Video Question Answering: The Perception Problem in AI
AI's struggle with video question answering isn't about reasoning. It's about perception. This challenge highlights where AI needs to improve.
In the field of AI, there's always a challenge that gets the industry buzzing. The VRR Challenge at CVPR 2026 has thrown down the gauntlet for AI systems, asking them to tackle multiple-choice video question answering. But the real story here isn't about reasoning. It's about perception and how AI still struggles to “see” what humans take for granted.
The Perception-Reasoning Divide
The challenge is built on the ImplicitQA and VRR-QA benchmarks, focusing on questions that require understanding video content in ways that aren't immediately obvious. Answers can't be found in a single frame. Instead, they need to be inferred from a mix of spatial layout, motion, depth, viewpoint, causality, and social context across discontinuous frames of video.
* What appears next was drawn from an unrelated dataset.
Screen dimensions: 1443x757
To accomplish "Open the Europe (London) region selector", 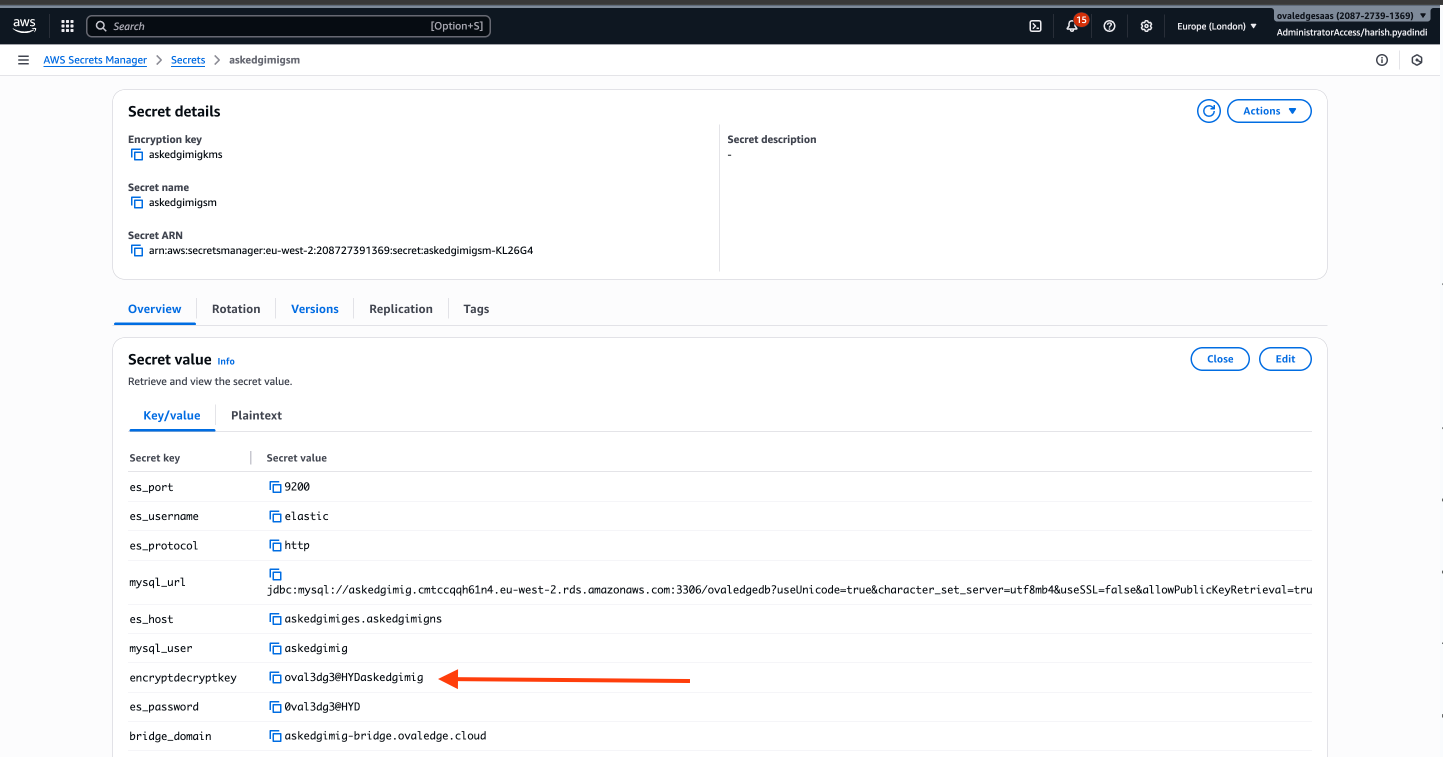I will pyautogui.click(x=1216, y=26).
Our study went all in on evaluating open-source Video-LMMs like Qwen2.5-VL, Qwen3-VL, InternVL3, Gemma-3, and RL-tuned video reasoners Video-R1 and VideoChat-R1.5. We tested a battery of inference-time strategies, from chain-of-thought and question decomposition to multi-model ensembling and category routing. But here's the kicker: the challenge isn't reasoning-bound, it's perception-bound. Slapping a model on a GPU rental isn't a convergence thesis. Reasoning-side augmentations proved neutral or even harmful, while perceptual capability and lightweight test-time denoising turned out to be the only reliable levers.
The Real Challenge: See Like a Human
An error analysis classified the toughest nuts to crack. Low-level perception, relative depth, viewpoint, and counting, posed the greatest challenges. Nearly solved, though, are causal and social reasoning tasks. In fact, when we prompted the model with monocular depth cues to specifically target these challenging categories, we saw a $5.8$ point drop in test accuracy. This tells us the model doesn’t need a better procedure. It needs a better percept. If the AI can hold a wallet, who writes the risk model?
Why This Matters
Why should anyone outside the labs care? Because these benchmarks illustrate a fundamental gap in what AI currently delivers versus human-like understanding. Decentralized compute sounds great until you benchmark the latency, and the same goes for AI perception. As AI continues to weave into our everyday lives, these challenges become more than academic, they're practical hurdles that systems must overcome to be truly beneficial. The intersection is real. Ninety percent of the projects aren't.
So the question remains: how do we teach AI to see the world as we do, not just reason about it? Show me the inference costs. Then we'll talk.